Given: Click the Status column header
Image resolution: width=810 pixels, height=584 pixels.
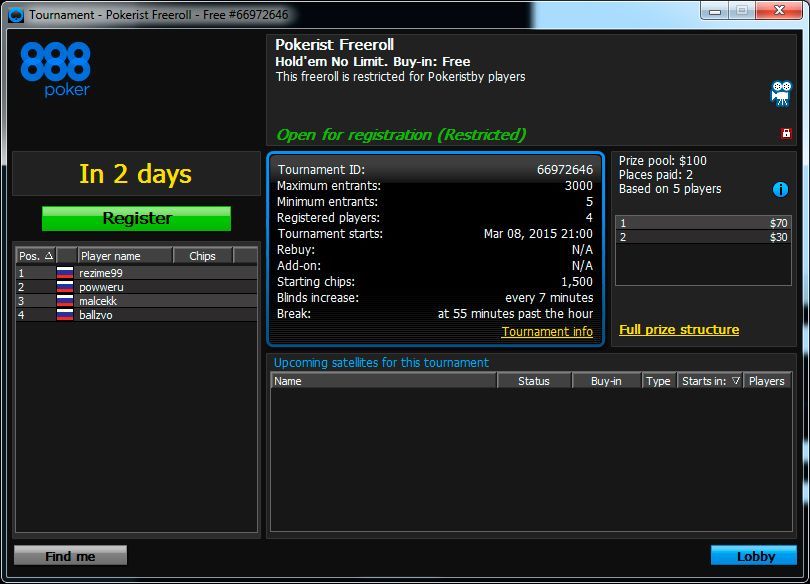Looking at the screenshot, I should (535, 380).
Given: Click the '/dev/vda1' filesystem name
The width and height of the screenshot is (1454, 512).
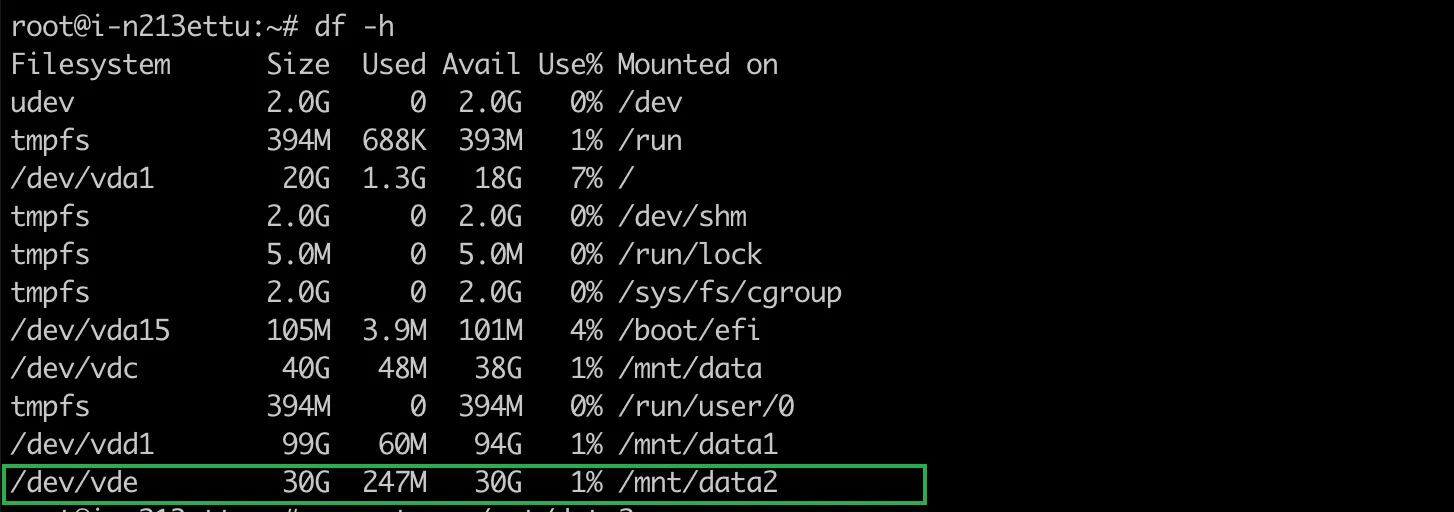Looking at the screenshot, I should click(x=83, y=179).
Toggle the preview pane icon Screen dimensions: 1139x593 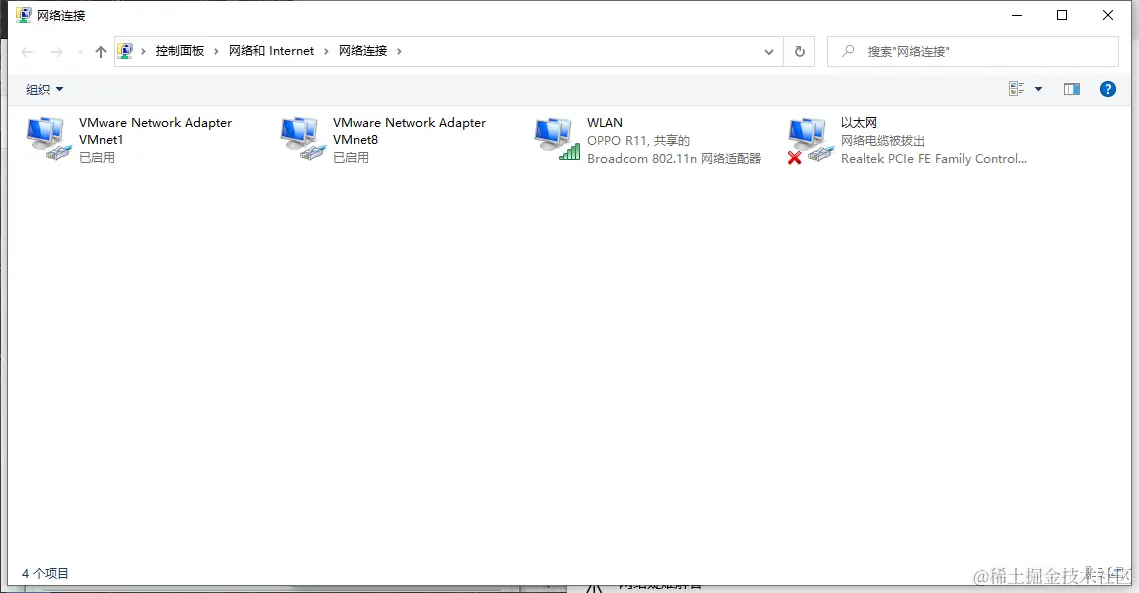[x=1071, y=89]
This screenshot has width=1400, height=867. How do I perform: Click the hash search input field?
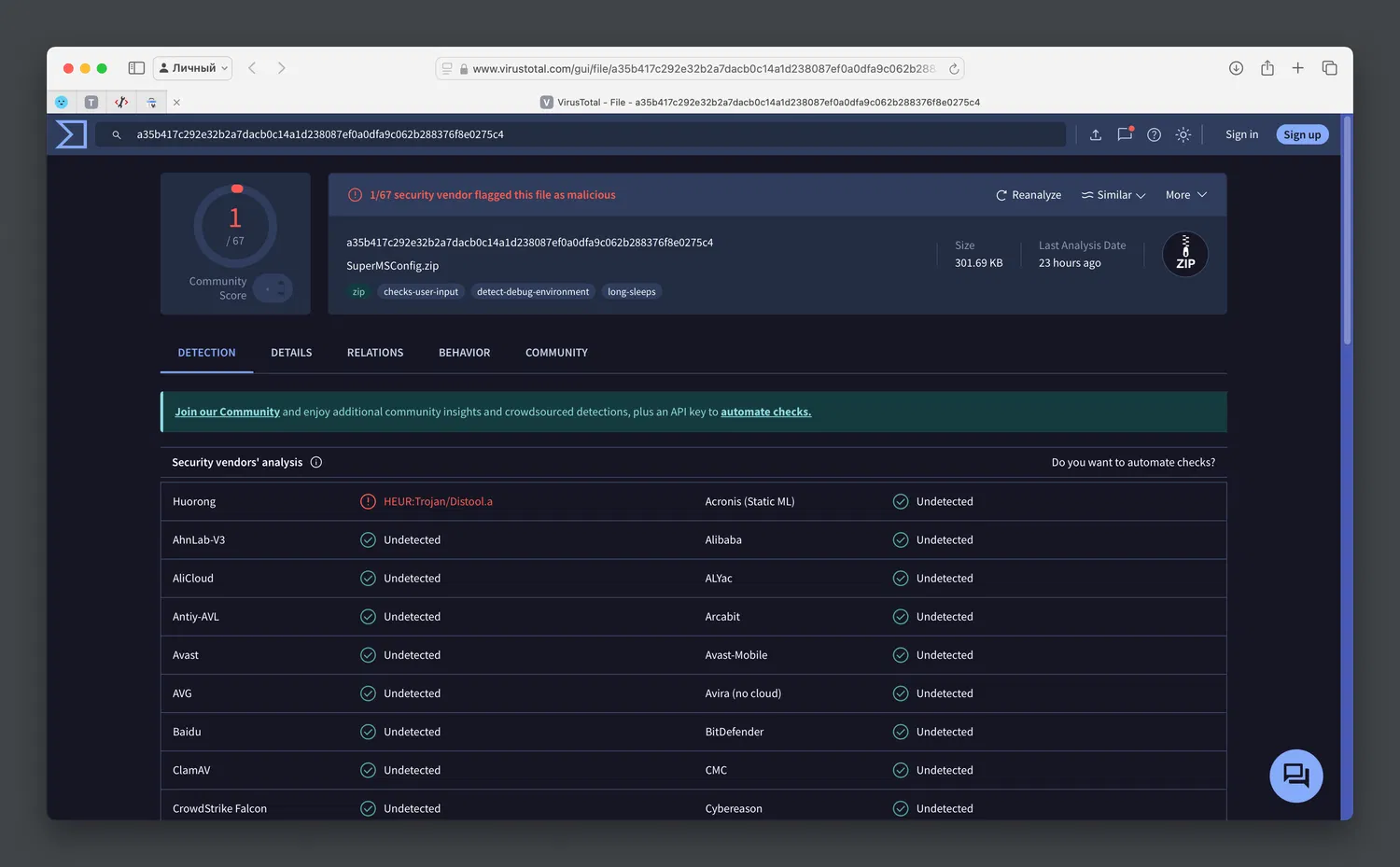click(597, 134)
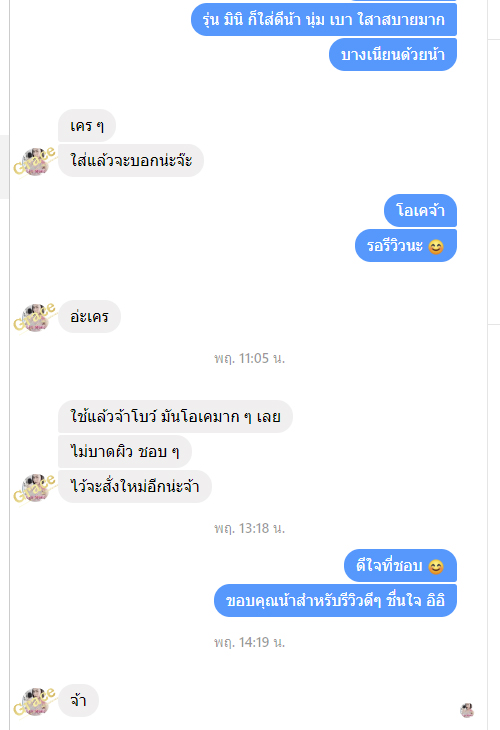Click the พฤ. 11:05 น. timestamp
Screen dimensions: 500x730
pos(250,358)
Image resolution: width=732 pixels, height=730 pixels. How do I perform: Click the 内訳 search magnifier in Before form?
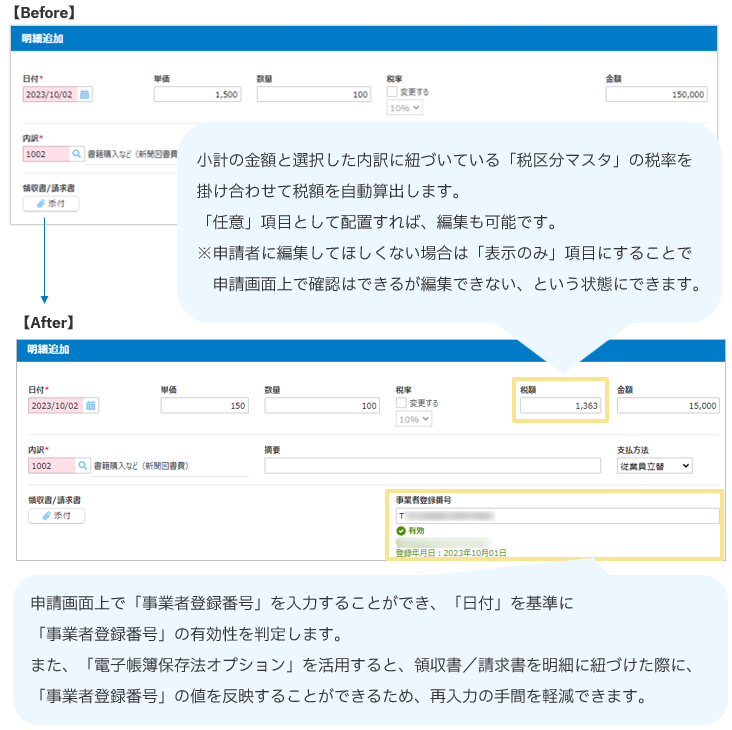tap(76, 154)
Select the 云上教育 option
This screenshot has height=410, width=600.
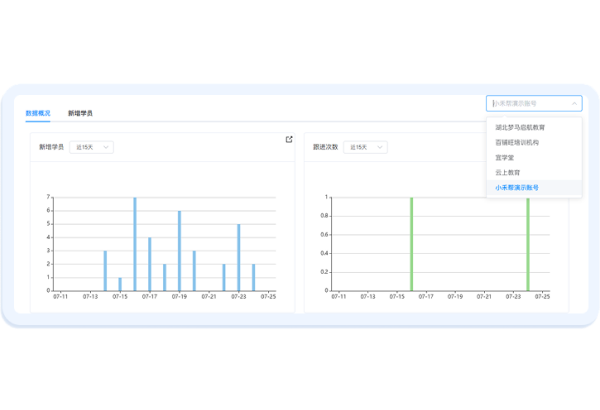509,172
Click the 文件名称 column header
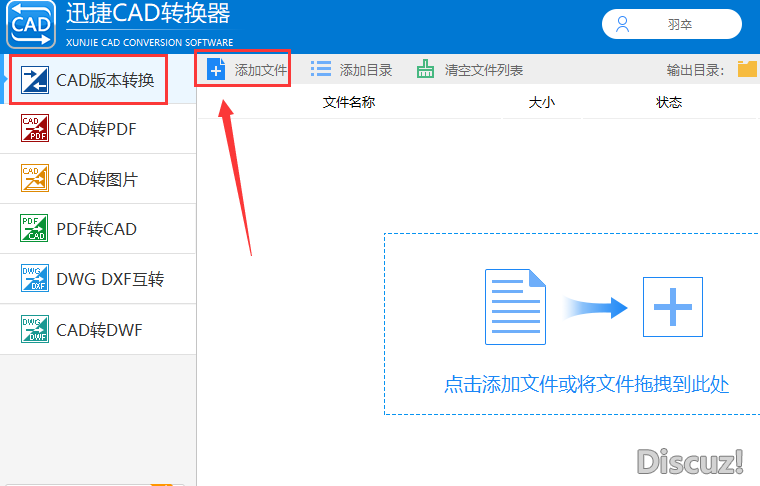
*-*-*
Instructions to follow: Please repeat, exactly as written, only the lines from the line with "Select the 云上教育 option" to the end of the data, leaving out every picture.

Task result:
Select the 云上教育 option
This screenshot has height=410, width=600.
509,172
Click the 文件名称 column header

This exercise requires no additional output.